▶ _Exercise inputs_:
= = = =

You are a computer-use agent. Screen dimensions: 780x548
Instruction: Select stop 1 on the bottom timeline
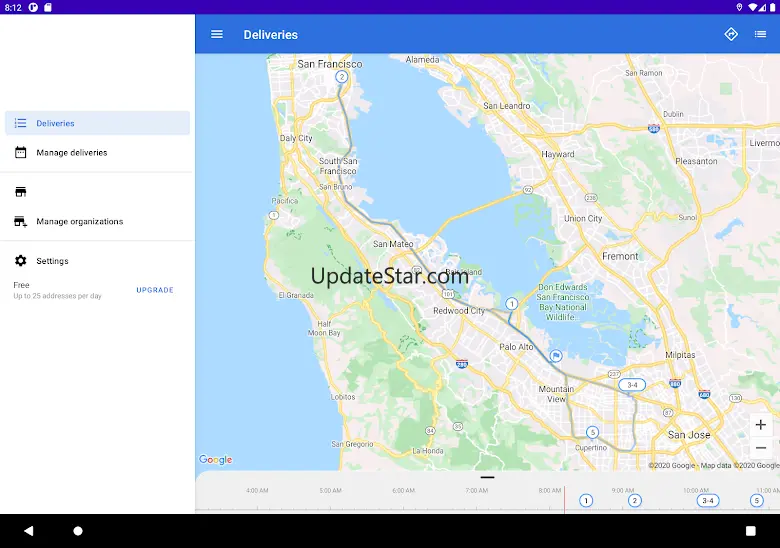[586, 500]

= = = =

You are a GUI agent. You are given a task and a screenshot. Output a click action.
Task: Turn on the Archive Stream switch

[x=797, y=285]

= = = =

▶ _About this task_: One number only, please: the count of lines in the material holding the word "agent".

▶ _Answer for the task_: 2